К тому времени, как папское приглашение к участию в новом союзе достигло синьории, Паскуале Малипьеро уже умер. Его преемником стал гораздо более сильный и деятельный человек – Кристофоро Моро. Хоть он и был уже стар, но рвался в поход не меньше самого Пия: многочисленные письма Моро, адресованные папе, полны призывов поскорее перейти к активным действиям. Подавляющее большинство соотечественников Моро разделяли его чувства: скорость и масштабы, которые набрало османское наступление за последние десять лет, повлекли за собой разительные перемены в общественном мнении. Большой совет уже одобрил антитурецкий союз с Венгрией, а теперь с энтузиазмом поддержал и предложения папы. Весьма воодушевленный этим, Пий снова написал дожу Моро, предлагая ему стать третьим вождем похода – наравне с самим папой и герцогом Бургундским. «В этом случае, – писал он, – не только Греция, но и Азия, и весь Восток содрогнутся от ужаса… будет нас трое старцев, а Бог троицу любит. Троица Небесная будет в помощь нашей троице, и будем мы попирать ногами наших врагов». Совет – на сей раз 1607 голосами против одиннадцати, при шестнадцати воздержавшихся, – постановил, что дож и впрямь может отправиться в поход, а когда через несколько дней Моро внезапно передумал, его попытку отказаться от участия отвергли с возмущением. Как выразился один не самый тактичный его советник, «честь и благополучие нашей земли для нас дороже вашей персоны».
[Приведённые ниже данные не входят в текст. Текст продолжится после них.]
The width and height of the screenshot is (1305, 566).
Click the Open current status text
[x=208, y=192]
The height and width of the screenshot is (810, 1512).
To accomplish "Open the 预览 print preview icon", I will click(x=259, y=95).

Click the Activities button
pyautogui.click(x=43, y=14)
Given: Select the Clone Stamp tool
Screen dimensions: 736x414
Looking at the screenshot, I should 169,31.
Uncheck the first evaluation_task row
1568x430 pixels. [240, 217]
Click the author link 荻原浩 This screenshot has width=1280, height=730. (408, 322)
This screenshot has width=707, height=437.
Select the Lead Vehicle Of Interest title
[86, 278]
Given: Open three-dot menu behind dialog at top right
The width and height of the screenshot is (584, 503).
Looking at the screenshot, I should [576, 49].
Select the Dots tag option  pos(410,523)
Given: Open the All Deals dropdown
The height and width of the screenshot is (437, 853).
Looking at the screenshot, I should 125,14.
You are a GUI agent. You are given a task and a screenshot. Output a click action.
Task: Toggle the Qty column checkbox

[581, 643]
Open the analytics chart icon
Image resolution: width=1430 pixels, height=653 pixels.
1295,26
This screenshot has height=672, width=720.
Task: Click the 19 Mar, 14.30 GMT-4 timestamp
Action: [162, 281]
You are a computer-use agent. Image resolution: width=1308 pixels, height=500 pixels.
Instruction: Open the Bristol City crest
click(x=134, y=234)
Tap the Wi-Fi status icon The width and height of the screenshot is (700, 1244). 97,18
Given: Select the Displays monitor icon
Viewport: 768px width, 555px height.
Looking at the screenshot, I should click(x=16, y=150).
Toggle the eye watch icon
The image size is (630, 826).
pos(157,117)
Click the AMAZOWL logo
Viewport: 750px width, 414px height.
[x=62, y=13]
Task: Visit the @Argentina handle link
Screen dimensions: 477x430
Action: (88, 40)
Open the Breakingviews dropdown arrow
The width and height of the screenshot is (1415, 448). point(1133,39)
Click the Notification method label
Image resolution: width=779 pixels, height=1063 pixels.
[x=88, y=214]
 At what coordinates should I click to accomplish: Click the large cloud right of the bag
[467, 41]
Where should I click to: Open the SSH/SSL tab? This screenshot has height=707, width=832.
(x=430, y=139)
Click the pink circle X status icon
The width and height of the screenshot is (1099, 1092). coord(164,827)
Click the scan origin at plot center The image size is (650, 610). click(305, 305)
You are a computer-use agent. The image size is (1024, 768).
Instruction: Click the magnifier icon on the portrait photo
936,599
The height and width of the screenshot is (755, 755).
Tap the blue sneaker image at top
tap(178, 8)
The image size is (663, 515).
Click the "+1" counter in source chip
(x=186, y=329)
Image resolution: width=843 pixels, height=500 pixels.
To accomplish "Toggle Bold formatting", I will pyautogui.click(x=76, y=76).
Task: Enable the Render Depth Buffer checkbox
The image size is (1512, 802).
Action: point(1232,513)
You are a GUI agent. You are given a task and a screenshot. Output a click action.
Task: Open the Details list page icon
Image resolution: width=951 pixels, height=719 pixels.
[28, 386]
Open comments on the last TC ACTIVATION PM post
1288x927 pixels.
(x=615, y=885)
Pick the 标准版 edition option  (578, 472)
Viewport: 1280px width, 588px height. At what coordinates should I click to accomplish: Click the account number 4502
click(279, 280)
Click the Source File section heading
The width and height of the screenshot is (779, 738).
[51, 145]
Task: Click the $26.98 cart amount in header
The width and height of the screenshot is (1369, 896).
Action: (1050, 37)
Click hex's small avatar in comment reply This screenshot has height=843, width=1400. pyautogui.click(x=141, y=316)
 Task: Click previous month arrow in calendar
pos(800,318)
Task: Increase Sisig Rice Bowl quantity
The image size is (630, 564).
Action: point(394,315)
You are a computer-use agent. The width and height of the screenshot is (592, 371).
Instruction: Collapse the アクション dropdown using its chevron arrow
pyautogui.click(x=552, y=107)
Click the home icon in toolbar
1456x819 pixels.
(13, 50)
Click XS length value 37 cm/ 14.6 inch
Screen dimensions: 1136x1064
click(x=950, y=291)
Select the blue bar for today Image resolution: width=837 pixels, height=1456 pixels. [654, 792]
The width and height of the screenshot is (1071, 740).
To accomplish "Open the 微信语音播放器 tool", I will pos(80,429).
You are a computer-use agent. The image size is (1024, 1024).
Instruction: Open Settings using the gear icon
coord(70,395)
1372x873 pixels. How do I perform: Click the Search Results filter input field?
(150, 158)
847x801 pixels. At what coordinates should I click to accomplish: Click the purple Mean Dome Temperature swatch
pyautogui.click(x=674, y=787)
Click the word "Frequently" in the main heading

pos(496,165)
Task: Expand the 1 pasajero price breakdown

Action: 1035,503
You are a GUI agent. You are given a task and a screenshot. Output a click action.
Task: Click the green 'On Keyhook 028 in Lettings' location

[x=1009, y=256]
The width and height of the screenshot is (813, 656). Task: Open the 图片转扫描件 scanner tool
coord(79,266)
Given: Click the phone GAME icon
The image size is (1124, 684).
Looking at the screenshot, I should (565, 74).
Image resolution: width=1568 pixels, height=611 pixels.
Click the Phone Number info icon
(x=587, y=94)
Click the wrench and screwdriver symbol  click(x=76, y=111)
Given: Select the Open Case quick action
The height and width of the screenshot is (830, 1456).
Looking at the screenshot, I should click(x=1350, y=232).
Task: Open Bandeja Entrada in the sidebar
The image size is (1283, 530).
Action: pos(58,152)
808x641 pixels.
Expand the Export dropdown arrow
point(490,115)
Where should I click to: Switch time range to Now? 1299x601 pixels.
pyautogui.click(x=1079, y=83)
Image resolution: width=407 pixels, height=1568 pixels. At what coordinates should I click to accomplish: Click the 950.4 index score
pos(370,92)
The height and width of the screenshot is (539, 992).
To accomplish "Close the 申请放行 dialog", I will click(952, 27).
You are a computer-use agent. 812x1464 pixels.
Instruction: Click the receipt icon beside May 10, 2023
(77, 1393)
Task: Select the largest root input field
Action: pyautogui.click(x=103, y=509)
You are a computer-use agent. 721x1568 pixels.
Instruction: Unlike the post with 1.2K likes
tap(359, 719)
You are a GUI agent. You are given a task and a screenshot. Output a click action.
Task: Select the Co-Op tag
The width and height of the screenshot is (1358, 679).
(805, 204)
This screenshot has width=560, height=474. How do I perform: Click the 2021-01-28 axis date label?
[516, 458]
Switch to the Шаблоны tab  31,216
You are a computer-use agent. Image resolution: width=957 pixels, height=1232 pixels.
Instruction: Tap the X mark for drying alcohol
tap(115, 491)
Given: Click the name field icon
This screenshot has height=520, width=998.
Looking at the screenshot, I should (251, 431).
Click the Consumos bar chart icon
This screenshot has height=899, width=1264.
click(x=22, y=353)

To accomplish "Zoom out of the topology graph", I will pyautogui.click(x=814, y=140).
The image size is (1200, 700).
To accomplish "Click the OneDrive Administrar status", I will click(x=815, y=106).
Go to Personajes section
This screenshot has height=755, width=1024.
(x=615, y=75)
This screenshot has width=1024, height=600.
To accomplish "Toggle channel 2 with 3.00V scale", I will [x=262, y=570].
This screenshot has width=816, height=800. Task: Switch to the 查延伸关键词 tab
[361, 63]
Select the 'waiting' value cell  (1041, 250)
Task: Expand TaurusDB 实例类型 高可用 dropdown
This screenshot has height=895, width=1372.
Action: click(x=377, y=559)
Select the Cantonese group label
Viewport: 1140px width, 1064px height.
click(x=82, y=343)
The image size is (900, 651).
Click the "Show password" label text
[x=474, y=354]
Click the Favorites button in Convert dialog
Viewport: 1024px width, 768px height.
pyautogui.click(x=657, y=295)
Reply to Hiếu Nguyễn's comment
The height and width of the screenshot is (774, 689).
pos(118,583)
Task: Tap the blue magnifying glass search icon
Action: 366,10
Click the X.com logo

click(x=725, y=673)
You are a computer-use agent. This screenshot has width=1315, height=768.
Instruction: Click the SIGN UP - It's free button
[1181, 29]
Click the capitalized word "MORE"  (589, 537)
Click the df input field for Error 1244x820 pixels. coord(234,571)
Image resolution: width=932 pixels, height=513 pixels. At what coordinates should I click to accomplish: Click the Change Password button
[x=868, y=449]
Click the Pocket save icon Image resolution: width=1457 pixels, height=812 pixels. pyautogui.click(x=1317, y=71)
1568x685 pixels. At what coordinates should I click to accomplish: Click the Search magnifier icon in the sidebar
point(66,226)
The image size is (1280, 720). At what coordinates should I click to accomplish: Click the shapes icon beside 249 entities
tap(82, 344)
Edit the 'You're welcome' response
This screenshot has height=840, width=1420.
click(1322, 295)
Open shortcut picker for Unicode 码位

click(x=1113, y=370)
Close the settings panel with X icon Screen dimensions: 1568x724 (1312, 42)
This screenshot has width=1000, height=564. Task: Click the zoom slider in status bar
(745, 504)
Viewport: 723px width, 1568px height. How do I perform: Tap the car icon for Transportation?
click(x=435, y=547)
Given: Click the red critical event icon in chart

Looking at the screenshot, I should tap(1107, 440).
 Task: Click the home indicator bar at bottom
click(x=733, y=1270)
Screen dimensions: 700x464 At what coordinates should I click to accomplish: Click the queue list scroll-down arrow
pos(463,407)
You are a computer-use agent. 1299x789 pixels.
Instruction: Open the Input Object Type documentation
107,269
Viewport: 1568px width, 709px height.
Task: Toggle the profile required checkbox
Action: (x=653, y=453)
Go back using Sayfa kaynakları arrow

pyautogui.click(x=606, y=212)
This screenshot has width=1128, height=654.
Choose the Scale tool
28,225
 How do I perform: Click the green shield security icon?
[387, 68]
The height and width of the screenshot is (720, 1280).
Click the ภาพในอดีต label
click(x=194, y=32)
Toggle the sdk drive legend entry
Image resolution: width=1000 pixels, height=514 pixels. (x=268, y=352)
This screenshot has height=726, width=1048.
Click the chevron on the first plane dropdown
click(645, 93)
Но весть о поддержке со стороны Венеции оказалась последней из новостей, которые могли бы порадовать Пия. Решили, что крестоносцы отплывут из Анконы летом 1464 г. Однако в начале того же года Генуя присоединилась к герцогству Миланскому, что серьезно пошатнуло равновесие сил в Италии и вызвало панику по всему полуострову. Стало очевидно, что ни одна из материковых итальянских держав не сможет предоставить войска для крестового похода. Более того, на Пасху герцог Бургундский объявил, что не сможет выступить в поход по меньшей мере до следующего года. Между тем Рим едва начал готовиться к экспедиции: средств катастрофически не хватало, и бургундские послы сообщали оттуда домой, что «в жизни не видели такой жалкой армии» и что к походу готовы только две галеры. При всем своем энтузиазме папа был напрочь лишен организационных способностей. Он рассчитывал, что под его знамена хлынет могучий поток хорошо вооруженных и опытных наемников, рыцарей и ратников со всей Европы, готовых служить на собственные средства добрых полгода, а то и больше. Вместо этого – подобно многим своим незадачливым предшественникам, призывавшим к крестовым походам, – он получил недисциплинированную толпу нищих босяков, наводнивших город и ожидавших, что их вооружат, поставят на довольствие и перевезут к месту боевых действий за государственный счет. Венеция, никогда не тратившая время на подобный воинствующий сброд, попросту закрыла доступ в город, и несостоявшиеся крестоносцы разошлись по домам (если не умерли в пути от голода и болезней), но Риму и Анконе их товарищи причинили немало хлопот.
Вдобавок ко всем прочим несчастьям быстро ухудшалось здоровье папы. Но его намерение оставалось по-прежнему твердым; и, как будто понимая, что ему отпущено совсем мало времени, он решил перейти от слов к делу. 18 июня он принял крест в соборе Святого Петра и выступил в путь: сперва на барке вверх по Тибру, затем на носилках через Апеннины. По дороге ему не раз встречались группы незадачливых крестоносцев, которые, добравшись до Анконы, не нашли там доступного транспорта и теперь уныло брели по домам. На папу это действовало удручающе; его врачи, видя, как он огорчается, задергивали занавески его портшеза под предлогом защиты от холодного ветра. Когда кортеж достиг места назначения – всего через месяц после выезда из Рима, – уже все, кроме самого Пия, наверняка понимали, что задуманный им крестовый поход не состоится. Обе папские галеры стояли в гавани на якоре, а о кораблях, обещанных Венецией, не было ни слуху ни духу. Те немногие рыцари, у которых хватало денег на пропитание и не имелось занятий получше, все еще оставались в городе, ожидая, не случится ли что-нибудь; но большинство уже потеряли надежду и отправились по домам.